O presidente do MPLA e chefe de Estado angolano, José Eduardo dos Santos, afirmou esta sexta-feira o objetivo do partido em vencer as eleições gerais de 2017 pelo menos com maioria absoluta, mas não esclareceu se é candidato.

“O nosso objetivo é ganhar as eleições com maioria qualificada ou no mínimo maioria absoluta e o segredo estará na disciplina, na união e coesão de todos em torno dos nossos candidatos, quer no processo da campanha eleitoral quer no momento da votação”, afirmou José Eduardo dos Santos, durante o discurso de abertura da segunda reunião ordinária do Comité Central do MPLA, que se realiza hoje em Luanda.

O Comité Central do MPLA conta desde agosto último com 363 membros e da ordem de trabalhos da reunião de hoje, a segunda do atual mandato, consta a apreciação da estratégia eleitoral do partido.

“O Comité Central, nesta sessão, vai aprovar a estratégia eleitoral do partido, onde estarão expressas as orientações que todas as estruturas deverão cumprir”, disse.

A atual Constituição de Angola, que é o segundo maior produtor de petróleo de África, prevê que o cabeça de lista do partido mais votado em eleições gerais (parlamento e Presidência) é automaticamente designado Presidente da República.

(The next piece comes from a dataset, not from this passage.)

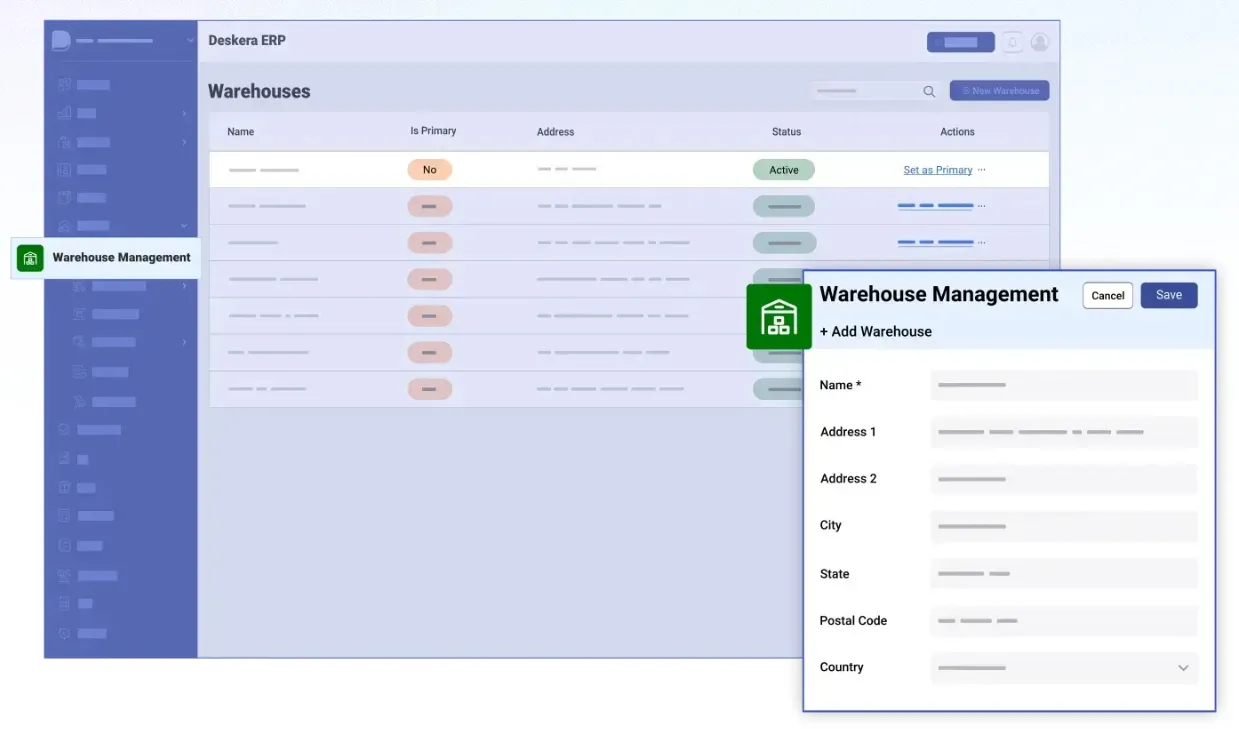
Task: Expand the workspace switcher chevron at sidebar top
Action: 190,40
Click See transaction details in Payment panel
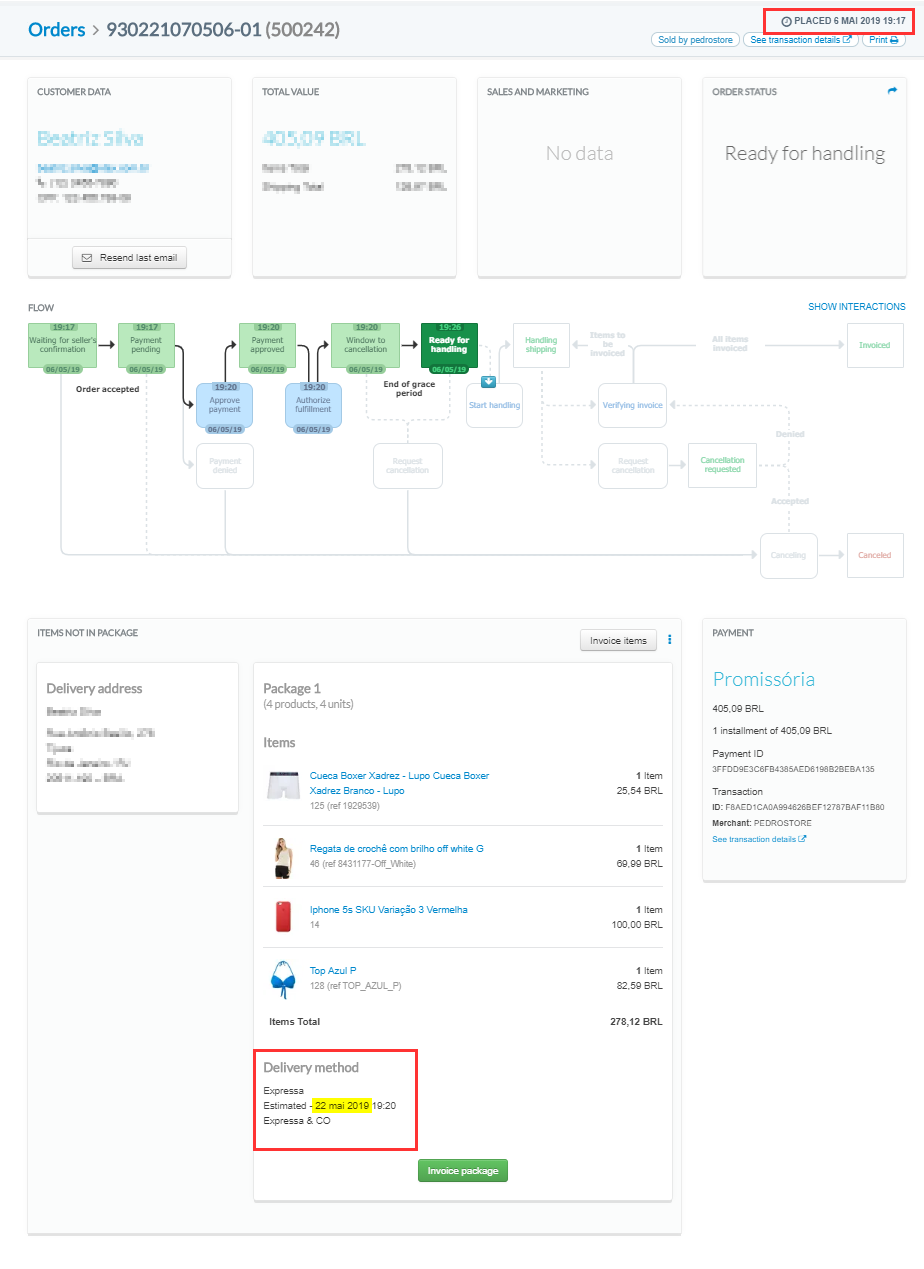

“Devemos trabalhar com o povo e para o povo, rumo à vitória. E celebrar condignamente o sexagésimo aniversário da fundação do MPLA, que se aproxima”, disse o líder do partido.

José Eduardo dos Santos, de 74 anos, sucedeu em 1979 ao primeiro Presidente de Angola, António Agostinho Neto, mas já integrava o primeiro Governo após o período colonial português, então como ministro das Relações Exteriores.